• SET TASKS:
a - Summarize the comment thread in two sentences.
b - Rewrite the comment thread from "27 comments" through "before in https://news.ycombinator.com/item?id=38756888)", inclusive, substituting "article" for "blog-post".

27 comments

  • v9v 24 minutes ago

    Somewhat relevant is a blog-post that likens attention to kernel smoothing: https://bactra.org/notebooks/nn-attention-and-transformers.h... (as discussed before in https://news.ycombinator.com/item?id=38756888)

  • amluto 7 hours ago

    Hint for authors: when discussing linear algebra (or really most other kinds of math), follow normal conventions. In this case, the convention would be that - (the minus sign) means subtraction. It does not mean "and also", especially when you sandwich it between two variables that represent matrices.

    I read the paper with much head scratching all the way through sections 1 and 2 and part of 3 before I figured out that, no, really, the description "Q-K=V" does not mean "Q minus K equals V" (the head scratching was because a bunch of their descriptions and symmetry comments really make little sense if you think "Q minus K equals V"). If you want to say that "K equals V", please spell it "K=V" :)

    I am curious whether it makes any sense at all to enforce a more general linear constraint on the query, key and value attention matrices along the line of Q-K=V.

    It is an entertaining paper. I admit I'm surprised that K=V appears to work as well as it does -- it seems like it's almost enforcing a sort of model where the query is a guess as to what the value is and the attention head returns a (softmaxed) value that is closest to the query's guess. Maybe it works because the sequences are short and the dimension is high and there's plenty of room for interesting results to fit in the merged key/value space.

    • amemi 6 hours ago

      > Maybe it works because the sequences are short and the dimension is high and there's plenty of room for interesting results to fit in the merged key/value space.

      In fact, on the second last page of the paper, they discuss this very problem. There is a clear correlation between performance and increasing sequence lengths for the Q-K=V model. While limited to a tight n=3 sample between 512, 1024, 2048 lengths, the degradation decreases from 5.4% to 2.2% as context is increased, suggesting that it is unlikely shorter sequences are the reason K=V performs acceptably.

Raw records
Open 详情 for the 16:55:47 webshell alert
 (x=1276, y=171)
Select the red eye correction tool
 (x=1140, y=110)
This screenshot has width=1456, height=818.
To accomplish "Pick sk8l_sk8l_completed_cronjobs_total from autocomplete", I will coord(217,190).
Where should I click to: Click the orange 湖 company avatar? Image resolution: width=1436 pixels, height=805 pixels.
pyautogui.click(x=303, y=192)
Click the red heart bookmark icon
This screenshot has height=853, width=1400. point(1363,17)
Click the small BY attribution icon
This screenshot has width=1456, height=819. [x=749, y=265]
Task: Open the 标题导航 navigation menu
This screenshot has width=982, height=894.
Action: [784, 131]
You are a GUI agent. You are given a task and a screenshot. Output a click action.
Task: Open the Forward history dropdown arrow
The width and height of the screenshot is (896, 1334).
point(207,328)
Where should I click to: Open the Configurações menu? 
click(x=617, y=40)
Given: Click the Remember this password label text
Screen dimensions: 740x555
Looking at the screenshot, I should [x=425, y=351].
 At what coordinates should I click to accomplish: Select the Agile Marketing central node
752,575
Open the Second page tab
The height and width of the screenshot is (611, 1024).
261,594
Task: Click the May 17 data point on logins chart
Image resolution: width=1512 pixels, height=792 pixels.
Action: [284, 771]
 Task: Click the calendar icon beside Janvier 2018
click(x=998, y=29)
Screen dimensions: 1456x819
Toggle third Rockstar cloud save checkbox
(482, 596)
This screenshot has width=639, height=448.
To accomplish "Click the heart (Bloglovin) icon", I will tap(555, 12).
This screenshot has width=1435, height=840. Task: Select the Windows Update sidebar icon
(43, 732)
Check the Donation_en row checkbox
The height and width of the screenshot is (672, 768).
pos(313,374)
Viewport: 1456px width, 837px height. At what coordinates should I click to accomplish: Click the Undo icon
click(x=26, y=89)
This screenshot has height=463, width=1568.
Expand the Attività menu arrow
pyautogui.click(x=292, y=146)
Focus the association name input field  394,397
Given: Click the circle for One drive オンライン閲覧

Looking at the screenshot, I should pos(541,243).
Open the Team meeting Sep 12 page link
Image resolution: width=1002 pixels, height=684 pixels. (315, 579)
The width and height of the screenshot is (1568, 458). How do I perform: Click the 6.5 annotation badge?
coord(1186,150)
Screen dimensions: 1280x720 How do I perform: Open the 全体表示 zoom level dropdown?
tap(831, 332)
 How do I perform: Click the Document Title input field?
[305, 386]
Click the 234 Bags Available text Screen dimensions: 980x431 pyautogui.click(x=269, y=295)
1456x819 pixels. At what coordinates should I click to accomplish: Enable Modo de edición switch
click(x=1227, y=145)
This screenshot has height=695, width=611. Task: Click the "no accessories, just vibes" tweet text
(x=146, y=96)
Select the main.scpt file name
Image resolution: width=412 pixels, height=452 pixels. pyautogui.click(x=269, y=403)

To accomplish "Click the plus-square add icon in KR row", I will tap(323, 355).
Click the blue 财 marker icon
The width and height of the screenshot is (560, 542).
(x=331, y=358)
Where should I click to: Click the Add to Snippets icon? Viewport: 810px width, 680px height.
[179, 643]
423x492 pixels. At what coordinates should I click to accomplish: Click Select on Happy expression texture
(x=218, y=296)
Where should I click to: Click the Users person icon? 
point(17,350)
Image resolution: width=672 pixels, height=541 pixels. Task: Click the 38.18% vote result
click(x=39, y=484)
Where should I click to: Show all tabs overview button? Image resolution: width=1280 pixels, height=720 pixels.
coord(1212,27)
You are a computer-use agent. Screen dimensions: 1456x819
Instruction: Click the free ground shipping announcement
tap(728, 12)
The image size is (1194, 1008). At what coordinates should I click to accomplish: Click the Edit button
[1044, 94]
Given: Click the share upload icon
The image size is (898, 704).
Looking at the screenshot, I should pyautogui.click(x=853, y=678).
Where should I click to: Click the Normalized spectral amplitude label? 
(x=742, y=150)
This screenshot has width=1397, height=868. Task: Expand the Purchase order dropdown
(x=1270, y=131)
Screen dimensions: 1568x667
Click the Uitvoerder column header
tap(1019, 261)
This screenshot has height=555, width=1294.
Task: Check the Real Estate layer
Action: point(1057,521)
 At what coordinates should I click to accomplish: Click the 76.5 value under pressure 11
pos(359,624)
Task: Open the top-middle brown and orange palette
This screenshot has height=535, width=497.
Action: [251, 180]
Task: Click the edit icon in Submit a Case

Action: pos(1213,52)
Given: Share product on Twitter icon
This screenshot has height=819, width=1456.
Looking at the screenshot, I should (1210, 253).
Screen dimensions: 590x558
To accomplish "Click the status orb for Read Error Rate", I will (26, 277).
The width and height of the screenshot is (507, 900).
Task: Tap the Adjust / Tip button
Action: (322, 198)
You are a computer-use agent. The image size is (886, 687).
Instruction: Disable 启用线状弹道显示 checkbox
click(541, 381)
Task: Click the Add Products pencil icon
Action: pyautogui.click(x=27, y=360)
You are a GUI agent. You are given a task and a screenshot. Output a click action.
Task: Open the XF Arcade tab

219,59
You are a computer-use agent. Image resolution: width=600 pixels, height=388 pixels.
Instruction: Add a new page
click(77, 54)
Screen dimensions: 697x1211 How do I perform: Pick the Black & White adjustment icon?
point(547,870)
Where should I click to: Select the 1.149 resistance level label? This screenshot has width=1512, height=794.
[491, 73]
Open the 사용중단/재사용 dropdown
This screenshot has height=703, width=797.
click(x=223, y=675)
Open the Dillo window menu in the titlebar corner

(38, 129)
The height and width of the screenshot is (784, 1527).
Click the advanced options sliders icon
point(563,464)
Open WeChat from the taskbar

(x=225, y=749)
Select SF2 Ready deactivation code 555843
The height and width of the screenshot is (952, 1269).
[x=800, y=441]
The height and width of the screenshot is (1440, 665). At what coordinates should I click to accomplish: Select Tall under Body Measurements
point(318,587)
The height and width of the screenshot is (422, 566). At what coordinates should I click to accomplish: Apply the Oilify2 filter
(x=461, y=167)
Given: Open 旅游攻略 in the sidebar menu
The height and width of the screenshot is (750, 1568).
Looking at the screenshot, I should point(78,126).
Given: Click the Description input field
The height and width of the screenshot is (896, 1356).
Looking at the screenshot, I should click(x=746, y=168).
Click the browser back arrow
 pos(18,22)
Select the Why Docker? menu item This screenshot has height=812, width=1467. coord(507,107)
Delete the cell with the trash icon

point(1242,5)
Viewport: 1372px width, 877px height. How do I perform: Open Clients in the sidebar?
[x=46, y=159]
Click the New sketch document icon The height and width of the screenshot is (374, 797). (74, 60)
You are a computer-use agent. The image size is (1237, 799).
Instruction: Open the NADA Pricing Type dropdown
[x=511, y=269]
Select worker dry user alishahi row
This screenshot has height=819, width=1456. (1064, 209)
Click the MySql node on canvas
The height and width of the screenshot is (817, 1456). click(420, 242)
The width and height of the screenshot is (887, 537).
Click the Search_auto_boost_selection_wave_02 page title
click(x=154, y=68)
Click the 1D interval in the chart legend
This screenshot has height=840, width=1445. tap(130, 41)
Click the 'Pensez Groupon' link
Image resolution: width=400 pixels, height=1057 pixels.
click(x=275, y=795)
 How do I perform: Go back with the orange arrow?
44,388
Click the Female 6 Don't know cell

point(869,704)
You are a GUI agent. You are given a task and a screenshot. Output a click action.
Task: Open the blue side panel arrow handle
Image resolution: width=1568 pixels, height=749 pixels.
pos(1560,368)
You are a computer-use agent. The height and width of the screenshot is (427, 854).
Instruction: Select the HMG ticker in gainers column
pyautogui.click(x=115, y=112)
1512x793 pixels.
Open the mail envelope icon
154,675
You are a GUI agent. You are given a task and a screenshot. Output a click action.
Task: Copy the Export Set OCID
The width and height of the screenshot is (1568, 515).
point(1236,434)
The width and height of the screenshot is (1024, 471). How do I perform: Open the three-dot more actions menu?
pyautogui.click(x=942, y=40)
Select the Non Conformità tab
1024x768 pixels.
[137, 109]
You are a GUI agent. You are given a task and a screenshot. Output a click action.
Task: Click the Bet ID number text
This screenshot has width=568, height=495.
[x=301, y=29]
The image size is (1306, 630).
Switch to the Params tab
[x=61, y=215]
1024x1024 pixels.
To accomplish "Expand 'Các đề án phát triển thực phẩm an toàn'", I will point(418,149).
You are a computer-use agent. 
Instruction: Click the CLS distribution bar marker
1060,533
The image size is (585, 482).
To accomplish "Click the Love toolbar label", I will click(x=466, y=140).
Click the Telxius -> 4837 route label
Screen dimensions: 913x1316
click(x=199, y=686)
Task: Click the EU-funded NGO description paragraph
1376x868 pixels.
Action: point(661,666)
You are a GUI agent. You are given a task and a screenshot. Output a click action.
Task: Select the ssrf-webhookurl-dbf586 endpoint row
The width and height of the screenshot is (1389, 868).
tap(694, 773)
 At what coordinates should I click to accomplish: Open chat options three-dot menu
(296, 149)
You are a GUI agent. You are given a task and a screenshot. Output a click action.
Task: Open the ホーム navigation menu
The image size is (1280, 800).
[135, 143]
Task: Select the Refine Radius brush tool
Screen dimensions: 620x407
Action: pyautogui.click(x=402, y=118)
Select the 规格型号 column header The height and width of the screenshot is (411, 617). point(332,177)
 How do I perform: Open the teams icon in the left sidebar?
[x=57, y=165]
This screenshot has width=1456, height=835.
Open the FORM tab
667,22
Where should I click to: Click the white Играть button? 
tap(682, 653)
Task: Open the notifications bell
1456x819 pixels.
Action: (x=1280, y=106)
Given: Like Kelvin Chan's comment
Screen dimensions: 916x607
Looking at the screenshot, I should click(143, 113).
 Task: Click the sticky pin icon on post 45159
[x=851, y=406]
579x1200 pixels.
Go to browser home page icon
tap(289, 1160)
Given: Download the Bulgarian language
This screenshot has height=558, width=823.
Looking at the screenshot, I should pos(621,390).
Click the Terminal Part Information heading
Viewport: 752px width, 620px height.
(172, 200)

• OUTPUTS:
a - One commenter links a blog post that likens attention to kernel smoothing. Another criticizes the paper for using a minus sign in "Q-K=V" to mean something other than subtraction and is surprised that K=V works so well, and a reply notes that the paper's own results make short sequences an unlikely explanation for that.

b -
27 comments

  • v9v 24 minutes ago

    Somewhat relevant is a article that likens attention to kernel smoothing: https://bactra.org/notebooks/nn-attention-and-transformers.h... (as discussed before in https://news.ycombinator.com/item?id=38756888)